Iris Weber, Ute Böttger, Franziska Hanke, Max P. Reitze, Marcel Heeger, Thorsten Adolphs, Heinrich F. Arlinghaus

Raman Spectroscopy
First published: 03 June 2021


“Missions to planetary bodies require innovative techniques for the in situ investigation of their surfaces, especially when landings are planned. Therefore, Raman spectroscopy as an excellent laboratory tool for rapid mineralogical analysis of both terrestrial and extraterrestrial rocks has been successfully proposed for the investigation of planetary surfaces. Examples are the Raman laser spectrometer (RLS) of the joint ESA and Roscosmos mission ExoMars 2022 as well as Scanning Habitable Environments with Raman and Luminescence for Organics and Chemicals (SHERLOC) and SuperCam onboard NASA’s Mars2020 Perseverance Rover; another is the Raman spectrometer for Martian Moons eXploration (MMX) (RAX), which is being developed for the in situ exploration of the Mars’ moon Phobos.

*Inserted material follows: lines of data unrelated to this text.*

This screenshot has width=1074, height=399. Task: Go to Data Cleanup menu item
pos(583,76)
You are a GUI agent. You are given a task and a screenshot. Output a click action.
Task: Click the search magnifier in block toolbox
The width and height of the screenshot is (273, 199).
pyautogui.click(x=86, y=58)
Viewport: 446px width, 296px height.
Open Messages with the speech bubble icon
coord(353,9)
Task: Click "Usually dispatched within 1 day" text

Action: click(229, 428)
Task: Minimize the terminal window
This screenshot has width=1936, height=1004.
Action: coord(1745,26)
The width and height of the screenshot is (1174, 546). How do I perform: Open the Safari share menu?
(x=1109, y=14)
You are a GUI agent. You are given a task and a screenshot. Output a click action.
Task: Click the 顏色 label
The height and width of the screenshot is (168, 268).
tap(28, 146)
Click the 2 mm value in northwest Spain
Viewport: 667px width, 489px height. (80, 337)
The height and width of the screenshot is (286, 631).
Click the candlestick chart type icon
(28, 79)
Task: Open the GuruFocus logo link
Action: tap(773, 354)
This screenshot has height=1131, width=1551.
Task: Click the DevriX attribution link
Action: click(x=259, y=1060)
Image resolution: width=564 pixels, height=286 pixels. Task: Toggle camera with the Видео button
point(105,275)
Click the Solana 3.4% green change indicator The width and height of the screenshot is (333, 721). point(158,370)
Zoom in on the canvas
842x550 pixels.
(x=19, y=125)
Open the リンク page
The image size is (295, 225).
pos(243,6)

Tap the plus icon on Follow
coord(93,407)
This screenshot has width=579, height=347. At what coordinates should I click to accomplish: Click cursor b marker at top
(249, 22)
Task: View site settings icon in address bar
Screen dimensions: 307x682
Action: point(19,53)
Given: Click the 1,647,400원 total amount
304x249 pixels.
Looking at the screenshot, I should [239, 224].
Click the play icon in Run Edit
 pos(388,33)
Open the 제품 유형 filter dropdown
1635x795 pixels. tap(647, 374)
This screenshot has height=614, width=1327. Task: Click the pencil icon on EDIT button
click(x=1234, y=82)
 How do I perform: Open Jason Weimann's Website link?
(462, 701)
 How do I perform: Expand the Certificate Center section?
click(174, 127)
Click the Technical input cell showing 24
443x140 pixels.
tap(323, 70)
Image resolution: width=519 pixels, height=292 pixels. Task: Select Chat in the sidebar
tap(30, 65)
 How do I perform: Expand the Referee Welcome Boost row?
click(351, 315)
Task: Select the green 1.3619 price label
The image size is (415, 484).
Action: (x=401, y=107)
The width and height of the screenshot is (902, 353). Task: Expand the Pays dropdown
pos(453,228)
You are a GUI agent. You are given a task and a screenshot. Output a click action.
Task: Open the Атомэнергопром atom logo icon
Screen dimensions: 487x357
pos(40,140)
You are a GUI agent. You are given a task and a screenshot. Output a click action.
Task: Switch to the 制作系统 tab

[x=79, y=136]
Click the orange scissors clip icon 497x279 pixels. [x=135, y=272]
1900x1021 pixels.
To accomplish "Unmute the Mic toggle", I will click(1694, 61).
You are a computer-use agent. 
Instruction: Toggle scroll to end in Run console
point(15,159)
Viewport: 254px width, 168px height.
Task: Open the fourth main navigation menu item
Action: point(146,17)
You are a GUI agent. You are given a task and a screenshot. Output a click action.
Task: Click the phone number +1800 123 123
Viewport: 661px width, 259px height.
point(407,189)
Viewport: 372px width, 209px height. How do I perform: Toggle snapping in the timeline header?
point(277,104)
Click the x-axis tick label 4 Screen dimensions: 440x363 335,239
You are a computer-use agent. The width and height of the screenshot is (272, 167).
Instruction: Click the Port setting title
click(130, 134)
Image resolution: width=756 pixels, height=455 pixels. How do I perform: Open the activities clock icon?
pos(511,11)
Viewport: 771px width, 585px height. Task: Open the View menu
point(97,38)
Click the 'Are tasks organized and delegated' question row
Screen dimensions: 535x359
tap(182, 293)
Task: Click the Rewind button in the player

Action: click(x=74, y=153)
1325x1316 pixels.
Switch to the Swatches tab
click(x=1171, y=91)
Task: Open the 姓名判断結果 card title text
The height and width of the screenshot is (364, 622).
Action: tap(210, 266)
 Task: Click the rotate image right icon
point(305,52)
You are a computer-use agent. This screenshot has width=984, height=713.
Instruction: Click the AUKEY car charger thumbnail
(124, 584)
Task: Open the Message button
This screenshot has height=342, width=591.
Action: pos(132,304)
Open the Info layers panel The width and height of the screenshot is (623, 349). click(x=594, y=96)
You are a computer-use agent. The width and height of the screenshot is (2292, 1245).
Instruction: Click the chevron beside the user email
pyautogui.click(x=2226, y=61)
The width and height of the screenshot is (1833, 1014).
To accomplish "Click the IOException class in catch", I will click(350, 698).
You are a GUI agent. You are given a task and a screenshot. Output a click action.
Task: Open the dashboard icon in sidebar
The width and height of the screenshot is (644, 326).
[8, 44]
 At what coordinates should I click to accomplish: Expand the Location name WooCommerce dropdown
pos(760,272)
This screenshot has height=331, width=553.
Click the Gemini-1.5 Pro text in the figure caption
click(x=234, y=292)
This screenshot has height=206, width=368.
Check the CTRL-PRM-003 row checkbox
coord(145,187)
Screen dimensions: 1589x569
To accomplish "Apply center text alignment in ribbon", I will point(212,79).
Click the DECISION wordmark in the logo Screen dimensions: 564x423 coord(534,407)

When preparing such space missions, it is essential to be prepared for all possible outcomes, such as samples exhibiting space weathering (SW). In this work, we study the influence of micrometeorite bombardment on bodies without atmosphere as one trigger of SW. This type of SW effect is simulated with an excimer laser irradiating the investigated samples with an energy density of ~2.5 J/cm2 for each pulse. As possible components on Phobos, we investigated the silicates olivine (Fo91) and pyroxene (En87) and their mixtures with Raman spectroscopy before and after laser irradiation. Surprisingly, the characteristic Raman bands of the individual minerals in the spectra are not influenced by this kind of SW. On the other hand, the fluorescence-dominated background signal induced by laser irradiation is reduced, possibly due to the formation of nanophase Fe, which then facilitates a better interpretation of the individual mineral peaks.”